### Problem to work on:
The lines to repeat are those below from the one containing "You are a GUI" down to the one containing "The image size is (1389, 868).", both included; reproduce them exactly and nothing else.

════════

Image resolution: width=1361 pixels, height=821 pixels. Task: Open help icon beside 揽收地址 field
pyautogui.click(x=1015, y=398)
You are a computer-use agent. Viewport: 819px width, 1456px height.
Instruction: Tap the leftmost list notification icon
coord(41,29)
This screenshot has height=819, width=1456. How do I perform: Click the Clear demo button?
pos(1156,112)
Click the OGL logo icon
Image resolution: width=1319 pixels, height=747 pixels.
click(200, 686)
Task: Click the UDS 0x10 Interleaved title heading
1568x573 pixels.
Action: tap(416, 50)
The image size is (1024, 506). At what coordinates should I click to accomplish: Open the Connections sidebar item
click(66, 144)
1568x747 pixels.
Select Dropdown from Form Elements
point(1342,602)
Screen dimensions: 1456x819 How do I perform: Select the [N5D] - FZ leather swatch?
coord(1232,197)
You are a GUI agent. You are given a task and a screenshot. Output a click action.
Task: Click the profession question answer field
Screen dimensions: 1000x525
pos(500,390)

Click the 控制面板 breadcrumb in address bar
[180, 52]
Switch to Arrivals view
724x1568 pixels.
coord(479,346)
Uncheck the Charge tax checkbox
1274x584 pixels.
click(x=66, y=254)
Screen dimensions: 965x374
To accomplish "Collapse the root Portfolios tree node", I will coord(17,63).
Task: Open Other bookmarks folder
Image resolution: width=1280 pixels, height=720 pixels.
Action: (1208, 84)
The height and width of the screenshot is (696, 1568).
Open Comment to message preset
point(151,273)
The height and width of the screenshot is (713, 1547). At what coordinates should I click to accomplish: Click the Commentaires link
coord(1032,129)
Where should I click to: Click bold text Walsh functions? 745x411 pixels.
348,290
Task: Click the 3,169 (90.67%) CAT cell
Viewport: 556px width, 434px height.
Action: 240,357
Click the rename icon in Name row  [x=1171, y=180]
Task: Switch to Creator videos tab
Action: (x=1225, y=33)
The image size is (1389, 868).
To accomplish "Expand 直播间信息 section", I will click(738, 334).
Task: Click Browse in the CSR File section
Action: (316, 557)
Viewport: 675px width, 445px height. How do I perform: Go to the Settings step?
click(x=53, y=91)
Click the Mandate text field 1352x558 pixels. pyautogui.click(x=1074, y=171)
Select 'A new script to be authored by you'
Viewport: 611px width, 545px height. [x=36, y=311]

════════

### Task result:
You are a GUI agent. You are given a task and a screenshot. Output a click action.
Task: Click the profession question answer field
Screen dimensions: 1000x525
pos(500,390)

Click the 控制面板 breadcrumb in address bar
[180, 52]
Switch to Arrivals view
724x1568 pixels.
coord(479,346)
Uncheck the Charge tax checkbox
1274x584 pixels.
click(x=66, y=254)
Screen dimensions: 965x374
To accomplish "Collapse the root Portfolios tree node", I will coord(17,63).
Task: Open Other bookmarks folder
Image resolution: width=1280 pixels, height=720 pixels.
Action: (1208, 84)
The height and width of the screenshot is (696, 1568).
Open Comment to message preset
point(151,273)
The height and width of the screenshot is (713, 1547). At what coordinates should I click to accomplish: Click the Commentaires link
coord(1032,129)
Where should I click to: Click bold text Walsh functions? 745x411 pixels.
348,290
Task: Click the 3,169 (90.67%) CAT cell
Viewport: 556px width, 434px height.
Action: 240,357
Click the rename icon in Name row  [x=1171, y=180]
Task: Switch to Creator videos tab
Action: (x=1225, y=33)
The image size is (1389, 868).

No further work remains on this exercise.